And I think is where our path start probably to go in different direction.
Most of us, and including myself, the next step is that to build more application.
So you have the CastingTutories project, you have a booking system, and so on.
But it's not the only part.
some prefer focus on infrastructure, and so we underlist server
and services themselves.
But in fact, we could continue to go deeper, like why
stop here building website?
Why not trying to create your own services and your own web server?
the main reason is probably that because we are software engineers.

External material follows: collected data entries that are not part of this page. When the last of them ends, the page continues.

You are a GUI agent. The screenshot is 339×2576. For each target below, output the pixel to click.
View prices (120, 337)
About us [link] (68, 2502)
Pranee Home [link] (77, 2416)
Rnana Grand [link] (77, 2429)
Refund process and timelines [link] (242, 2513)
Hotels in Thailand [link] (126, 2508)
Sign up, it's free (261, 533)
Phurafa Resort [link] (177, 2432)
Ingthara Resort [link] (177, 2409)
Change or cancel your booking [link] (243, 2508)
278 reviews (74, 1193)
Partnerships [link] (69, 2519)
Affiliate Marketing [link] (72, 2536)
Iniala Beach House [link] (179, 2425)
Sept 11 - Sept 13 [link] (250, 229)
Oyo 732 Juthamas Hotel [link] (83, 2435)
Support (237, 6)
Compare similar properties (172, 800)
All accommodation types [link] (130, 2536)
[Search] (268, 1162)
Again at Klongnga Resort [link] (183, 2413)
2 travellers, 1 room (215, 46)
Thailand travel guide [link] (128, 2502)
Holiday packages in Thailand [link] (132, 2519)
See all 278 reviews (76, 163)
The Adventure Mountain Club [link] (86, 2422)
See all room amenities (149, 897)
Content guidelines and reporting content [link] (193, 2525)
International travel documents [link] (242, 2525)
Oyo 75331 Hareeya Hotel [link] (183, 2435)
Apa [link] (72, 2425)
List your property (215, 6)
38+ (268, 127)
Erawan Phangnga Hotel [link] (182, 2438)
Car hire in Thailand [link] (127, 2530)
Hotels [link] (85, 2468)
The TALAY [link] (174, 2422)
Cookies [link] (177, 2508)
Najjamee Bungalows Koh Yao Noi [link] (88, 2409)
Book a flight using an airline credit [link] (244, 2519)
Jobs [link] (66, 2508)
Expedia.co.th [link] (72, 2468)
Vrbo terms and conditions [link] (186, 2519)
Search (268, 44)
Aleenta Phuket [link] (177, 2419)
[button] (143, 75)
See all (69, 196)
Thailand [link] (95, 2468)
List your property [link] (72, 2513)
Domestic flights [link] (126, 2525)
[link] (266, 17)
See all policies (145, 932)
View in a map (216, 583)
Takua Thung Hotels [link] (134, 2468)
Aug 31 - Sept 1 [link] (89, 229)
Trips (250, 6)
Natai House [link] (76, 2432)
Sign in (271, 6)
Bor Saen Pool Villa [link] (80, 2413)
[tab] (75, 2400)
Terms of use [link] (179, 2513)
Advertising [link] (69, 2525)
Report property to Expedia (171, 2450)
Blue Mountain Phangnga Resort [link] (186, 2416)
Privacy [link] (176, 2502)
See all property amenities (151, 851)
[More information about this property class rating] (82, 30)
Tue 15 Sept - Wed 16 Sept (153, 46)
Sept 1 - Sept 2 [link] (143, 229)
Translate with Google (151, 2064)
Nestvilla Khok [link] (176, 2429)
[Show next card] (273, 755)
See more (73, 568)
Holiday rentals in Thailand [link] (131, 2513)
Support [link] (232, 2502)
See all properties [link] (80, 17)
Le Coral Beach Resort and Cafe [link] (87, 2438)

And as a software engineer, we are focused usually on building
applications, developing new features, implementing business
logic, but not really about systems.
In my career, I made the transition from software engineer to situability
engineer, and it's at this moment that systems become truly important
to me, because like my focus shift Towards service, how to monitor them,
how to automate action to the service.
And it's at this moment that it hit me.
Why I do not build my own web server.
One that will solve maybe my biggest frustration with existing web server.
before the, the first thing.
Okay, is to understand why we want to build a web server,
and not something else.
Okay, it's very challenging to build a system and you have many
things to consider before starting.
first, it's a great opportunity, okay, to learn about a fundamental service.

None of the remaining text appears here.